# DESCRIPTION OF THE TASK
Produce an exact copy of the first line of the data below and each line after it, please, up to and including the one with "The width and height of the screenshot is (868, 349).".
━━━ PROVIDED RECORDS
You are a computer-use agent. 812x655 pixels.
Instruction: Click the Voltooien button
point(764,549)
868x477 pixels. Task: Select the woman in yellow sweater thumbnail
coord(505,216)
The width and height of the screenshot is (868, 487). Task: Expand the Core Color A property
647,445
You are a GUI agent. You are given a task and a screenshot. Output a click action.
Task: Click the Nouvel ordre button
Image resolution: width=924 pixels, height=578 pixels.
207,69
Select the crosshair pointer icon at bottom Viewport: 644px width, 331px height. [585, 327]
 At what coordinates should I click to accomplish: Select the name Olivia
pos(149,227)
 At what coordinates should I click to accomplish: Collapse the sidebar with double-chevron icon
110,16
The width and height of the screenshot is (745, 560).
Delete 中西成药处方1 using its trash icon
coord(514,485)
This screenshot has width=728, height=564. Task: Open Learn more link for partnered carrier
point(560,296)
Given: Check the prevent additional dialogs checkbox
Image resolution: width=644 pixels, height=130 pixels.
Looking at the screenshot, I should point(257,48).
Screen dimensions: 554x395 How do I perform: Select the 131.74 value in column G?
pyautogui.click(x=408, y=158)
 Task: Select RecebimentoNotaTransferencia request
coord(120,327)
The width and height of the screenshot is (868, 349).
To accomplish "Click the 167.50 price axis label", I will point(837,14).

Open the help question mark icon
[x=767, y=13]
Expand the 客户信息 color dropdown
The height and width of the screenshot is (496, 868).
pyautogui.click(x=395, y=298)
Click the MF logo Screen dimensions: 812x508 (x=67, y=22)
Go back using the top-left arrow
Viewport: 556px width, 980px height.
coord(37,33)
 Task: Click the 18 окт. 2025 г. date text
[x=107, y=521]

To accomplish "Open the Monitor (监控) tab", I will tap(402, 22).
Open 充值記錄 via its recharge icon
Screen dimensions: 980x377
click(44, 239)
━━━━━━
# FINISHED TASK
You are a computer-use agent. 812x655 pixels.
Instruction: Click the Voltooien button
point(764,549)
868x477 pixels. Task: Select the woman in yellow sweater thumbnail
coord(505,216)
The width and height of the screenshot is (868, 487). Task: Expand the Core Color A property
647,445
You are a GUI agent. You are given a task and a screenshot. Output a click action.
Task: Click the Nouvel ordre button
Image resolution: width=924 pixels, height=578 pixels.
207,69
Select the crosshair pointer icon at bottom Viewport: 644px width, 331px height. [585, 327]
 At what coordinates should I click to accomplish: Select the name Olivia
pos(149,227)
 At what coordinates should I click to accomplish: Collapse the sidebar with double-chevron icon
110,16
The width and height of the screenshot is (745, 560).
Delete 中西成药处方1 using its trash icon
coord(514,485)
This screenshot has width=728, height=564. Task: Open Learn more link for partnered carrier
point(560,296)
Given: Check the prevent additional dialogs checkbox
Image resolution: width=644 pixels, height=130 pixels.
Looking at the screenshot, I should point(257,48).
Screen dimensions: 554x395 How do I perform: Select the 131.74 value in column G?
pyautogui.click(x=408, y=158)
 Task: Select RecebimentoNotaTransferencia request
coord(120,327)
The width and height of the screenshot is (868, 349).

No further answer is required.